▶ [Work required] Continue the news article below about U.S. Soccer naming Will Wilson its CEO, picking up right after its final sentence.

▶ [Source passage]
Filling a vacancy that has lasted six months, the U.S. Soccer Federation has named Will Wilson as its new Chief Executive Officer, taking over for Dan Flynn, who stepped down last September.
Wilson, 52, joins USSF from global sports agency Wasserman, where he served as Executive Vice President and Co-Head of Football for the last eight years, according to a release from U.S. Soccer.
“We are thrilled Will Wilson is joining U.S. Soccer as our CEO,” said U.S. Soccer President Cindy Parlow in a release. “He brings an unrivaled set of experience and expertise to soccer in America. His global perspective, background in marketing and growing sporting events and extensive experience in the sports business will be invaluable in growing soccer at all levels. Soccer is the world’s game and Will is the perfect person to help us grow it to America’s game.”

▶ [Extracted records]
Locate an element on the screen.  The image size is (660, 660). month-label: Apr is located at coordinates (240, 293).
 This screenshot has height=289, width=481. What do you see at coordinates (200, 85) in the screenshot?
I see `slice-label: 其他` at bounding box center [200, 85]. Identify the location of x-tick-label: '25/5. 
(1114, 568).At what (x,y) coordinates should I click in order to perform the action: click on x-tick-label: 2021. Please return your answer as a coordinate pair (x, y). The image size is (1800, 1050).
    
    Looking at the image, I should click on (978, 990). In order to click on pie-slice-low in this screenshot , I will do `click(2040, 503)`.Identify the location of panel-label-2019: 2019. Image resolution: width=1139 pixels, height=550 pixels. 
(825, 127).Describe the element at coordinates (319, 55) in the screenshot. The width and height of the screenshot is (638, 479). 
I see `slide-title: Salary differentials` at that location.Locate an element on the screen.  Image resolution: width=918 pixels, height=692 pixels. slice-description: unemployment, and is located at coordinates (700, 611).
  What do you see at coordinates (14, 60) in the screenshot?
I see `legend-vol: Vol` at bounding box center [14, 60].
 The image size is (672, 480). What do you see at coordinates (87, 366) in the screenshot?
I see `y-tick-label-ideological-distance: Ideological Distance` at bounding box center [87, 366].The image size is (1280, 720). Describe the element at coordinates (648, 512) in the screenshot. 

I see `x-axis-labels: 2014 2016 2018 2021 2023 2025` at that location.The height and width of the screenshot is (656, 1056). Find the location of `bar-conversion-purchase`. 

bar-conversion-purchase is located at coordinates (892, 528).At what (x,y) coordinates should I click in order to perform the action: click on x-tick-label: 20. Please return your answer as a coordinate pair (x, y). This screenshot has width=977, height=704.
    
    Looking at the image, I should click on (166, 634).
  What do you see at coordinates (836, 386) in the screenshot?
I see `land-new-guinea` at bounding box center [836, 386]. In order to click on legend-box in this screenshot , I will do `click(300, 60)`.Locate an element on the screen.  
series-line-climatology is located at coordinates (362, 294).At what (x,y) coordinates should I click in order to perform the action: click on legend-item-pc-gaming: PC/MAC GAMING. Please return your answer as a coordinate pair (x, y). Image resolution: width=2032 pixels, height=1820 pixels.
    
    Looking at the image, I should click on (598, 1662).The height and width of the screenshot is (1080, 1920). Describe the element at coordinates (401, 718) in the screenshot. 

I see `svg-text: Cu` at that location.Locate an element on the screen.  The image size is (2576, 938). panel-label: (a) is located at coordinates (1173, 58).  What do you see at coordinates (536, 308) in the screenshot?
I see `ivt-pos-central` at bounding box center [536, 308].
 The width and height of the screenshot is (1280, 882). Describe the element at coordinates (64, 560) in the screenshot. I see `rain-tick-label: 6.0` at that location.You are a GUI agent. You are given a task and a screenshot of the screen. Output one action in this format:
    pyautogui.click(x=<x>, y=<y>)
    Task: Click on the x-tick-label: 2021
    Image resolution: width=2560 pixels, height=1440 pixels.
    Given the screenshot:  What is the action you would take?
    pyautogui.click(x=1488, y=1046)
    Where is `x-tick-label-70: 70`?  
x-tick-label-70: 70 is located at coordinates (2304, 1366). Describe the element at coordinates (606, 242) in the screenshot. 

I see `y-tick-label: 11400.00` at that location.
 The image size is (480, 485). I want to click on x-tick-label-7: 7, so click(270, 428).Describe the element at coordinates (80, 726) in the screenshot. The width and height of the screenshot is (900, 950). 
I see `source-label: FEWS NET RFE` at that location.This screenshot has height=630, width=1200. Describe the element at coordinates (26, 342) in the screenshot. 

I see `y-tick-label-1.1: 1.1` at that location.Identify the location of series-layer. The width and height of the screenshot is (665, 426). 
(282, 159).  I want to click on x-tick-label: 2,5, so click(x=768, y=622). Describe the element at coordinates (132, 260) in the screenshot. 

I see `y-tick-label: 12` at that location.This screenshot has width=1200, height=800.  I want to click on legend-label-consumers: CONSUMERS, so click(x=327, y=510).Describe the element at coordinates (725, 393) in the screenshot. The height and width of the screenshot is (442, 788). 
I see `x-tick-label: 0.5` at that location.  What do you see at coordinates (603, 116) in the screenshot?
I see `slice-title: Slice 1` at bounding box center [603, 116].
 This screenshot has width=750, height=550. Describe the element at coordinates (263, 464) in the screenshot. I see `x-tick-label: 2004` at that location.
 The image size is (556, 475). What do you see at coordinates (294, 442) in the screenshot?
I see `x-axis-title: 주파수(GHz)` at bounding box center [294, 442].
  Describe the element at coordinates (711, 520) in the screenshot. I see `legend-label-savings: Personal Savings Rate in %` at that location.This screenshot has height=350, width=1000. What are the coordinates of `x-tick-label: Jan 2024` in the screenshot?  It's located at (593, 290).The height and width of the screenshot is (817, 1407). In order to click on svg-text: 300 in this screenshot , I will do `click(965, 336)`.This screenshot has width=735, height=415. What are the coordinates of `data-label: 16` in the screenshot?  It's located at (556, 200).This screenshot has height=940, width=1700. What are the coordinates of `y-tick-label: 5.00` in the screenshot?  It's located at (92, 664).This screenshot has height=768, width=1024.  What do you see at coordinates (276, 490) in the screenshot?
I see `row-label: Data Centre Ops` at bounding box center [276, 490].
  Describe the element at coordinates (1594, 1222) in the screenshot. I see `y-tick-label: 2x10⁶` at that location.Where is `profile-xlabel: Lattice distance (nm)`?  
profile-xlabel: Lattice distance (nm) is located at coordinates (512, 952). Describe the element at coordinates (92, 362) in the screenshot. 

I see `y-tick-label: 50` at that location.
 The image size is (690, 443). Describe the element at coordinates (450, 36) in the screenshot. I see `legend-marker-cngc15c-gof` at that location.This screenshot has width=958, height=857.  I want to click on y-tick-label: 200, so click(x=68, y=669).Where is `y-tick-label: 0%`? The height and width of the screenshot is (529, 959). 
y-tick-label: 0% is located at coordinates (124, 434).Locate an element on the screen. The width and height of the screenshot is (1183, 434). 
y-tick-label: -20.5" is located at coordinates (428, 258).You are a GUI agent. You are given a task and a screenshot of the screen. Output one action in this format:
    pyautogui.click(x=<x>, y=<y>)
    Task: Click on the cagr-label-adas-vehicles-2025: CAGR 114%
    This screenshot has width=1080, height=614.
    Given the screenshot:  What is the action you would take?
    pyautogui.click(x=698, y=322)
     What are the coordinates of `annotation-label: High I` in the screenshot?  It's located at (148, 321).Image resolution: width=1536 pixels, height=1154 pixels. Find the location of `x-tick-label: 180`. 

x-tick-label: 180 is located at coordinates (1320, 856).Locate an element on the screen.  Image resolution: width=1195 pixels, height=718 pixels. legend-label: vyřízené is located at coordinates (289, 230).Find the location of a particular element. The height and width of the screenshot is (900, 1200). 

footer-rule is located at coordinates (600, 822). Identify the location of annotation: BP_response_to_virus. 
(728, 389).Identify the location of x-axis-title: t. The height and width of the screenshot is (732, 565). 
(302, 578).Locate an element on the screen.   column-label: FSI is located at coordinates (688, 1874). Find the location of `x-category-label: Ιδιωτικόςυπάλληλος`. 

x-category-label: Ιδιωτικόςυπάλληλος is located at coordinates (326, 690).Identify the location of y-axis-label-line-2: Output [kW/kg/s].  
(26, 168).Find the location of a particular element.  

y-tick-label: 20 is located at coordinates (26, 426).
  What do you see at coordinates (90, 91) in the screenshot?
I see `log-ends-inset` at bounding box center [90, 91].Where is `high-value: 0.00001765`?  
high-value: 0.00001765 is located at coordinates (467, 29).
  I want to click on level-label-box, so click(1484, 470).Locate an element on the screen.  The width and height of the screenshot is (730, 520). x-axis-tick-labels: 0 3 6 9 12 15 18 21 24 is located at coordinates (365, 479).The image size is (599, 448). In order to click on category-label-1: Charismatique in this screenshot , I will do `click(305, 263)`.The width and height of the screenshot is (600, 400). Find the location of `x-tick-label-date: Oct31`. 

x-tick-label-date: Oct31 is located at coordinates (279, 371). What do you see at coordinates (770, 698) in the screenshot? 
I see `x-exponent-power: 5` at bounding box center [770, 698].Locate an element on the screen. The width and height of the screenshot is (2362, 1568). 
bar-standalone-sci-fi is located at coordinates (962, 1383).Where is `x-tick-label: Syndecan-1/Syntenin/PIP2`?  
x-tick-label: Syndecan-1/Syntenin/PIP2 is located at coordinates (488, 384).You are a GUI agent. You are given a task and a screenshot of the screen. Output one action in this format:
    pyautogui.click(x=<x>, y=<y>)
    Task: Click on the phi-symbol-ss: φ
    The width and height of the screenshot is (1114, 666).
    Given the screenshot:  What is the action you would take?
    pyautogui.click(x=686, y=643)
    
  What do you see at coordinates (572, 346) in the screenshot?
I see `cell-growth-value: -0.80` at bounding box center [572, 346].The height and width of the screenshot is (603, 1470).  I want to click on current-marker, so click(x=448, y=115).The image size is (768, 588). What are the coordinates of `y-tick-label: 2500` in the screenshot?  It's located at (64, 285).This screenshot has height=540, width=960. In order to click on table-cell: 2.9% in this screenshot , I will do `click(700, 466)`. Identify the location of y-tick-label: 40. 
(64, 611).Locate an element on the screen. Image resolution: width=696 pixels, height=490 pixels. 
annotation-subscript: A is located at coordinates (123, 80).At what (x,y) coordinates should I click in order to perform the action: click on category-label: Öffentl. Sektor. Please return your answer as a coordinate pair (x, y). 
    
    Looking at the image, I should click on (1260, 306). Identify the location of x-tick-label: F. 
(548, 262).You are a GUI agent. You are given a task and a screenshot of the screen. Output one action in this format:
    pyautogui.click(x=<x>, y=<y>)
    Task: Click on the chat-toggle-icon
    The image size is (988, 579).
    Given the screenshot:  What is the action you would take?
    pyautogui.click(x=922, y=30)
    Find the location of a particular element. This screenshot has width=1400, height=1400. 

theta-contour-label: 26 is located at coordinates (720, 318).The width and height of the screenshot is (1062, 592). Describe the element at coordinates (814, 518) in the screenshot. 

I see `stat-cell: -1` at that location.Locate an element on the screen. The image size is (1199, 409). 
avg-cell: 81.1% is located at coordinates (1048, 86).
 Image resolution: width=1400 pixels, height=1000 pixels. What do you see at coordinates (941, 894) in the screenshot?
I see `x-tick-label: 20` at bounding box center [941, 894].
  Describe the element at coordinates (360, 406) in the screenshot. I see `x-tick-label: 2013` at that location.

▶ [Result of the exercise]
USSF touts Wilson’s “29 years of leadership and experience in the international and domestic sports industry at the agency, league and team levels.” Included in that experience — and something that is likely to raise some eyebrows — is Wilson’s work with MLS, and in particular Soccer United Marketing, the business arm which connects the league and USSF. According to a bio furnished by the Federation, Wilson worked for SUM from 2008-2012. Both USSF and MLS are the subject of a lawsuit from the defunct North American Soccer League, which has alleged a conspiracy between the two to harm their business.
“I’m very excited to be joining U.S Soccer,” said Wilson in a release. “I have always admired the Federation from afar, and have long felt that the U.S. Soccer crest is one of the best brands in the business. There is nothing like harnessing our nation’s support behind our Women’s and Men’s National Teams, and I see significant upside in our ability to work with our Membership to grow participation levels, increase our commercial business and drive our ability to compete on the field at the highest level.”
Wilson’s appointment ends a period of controversy for the Federation, wherein Jay Berhalter — brother of U.S. Men’s National Team head coach Gregg Berhalter —was thought to be a favorite for the position. However, a backlash ensued when anonymous reviews from the job site Glassdoor revealed an alleged culture of mismanagement by USSF leadership, and Berhalter in particular. Berhalter recently left USSF entirely.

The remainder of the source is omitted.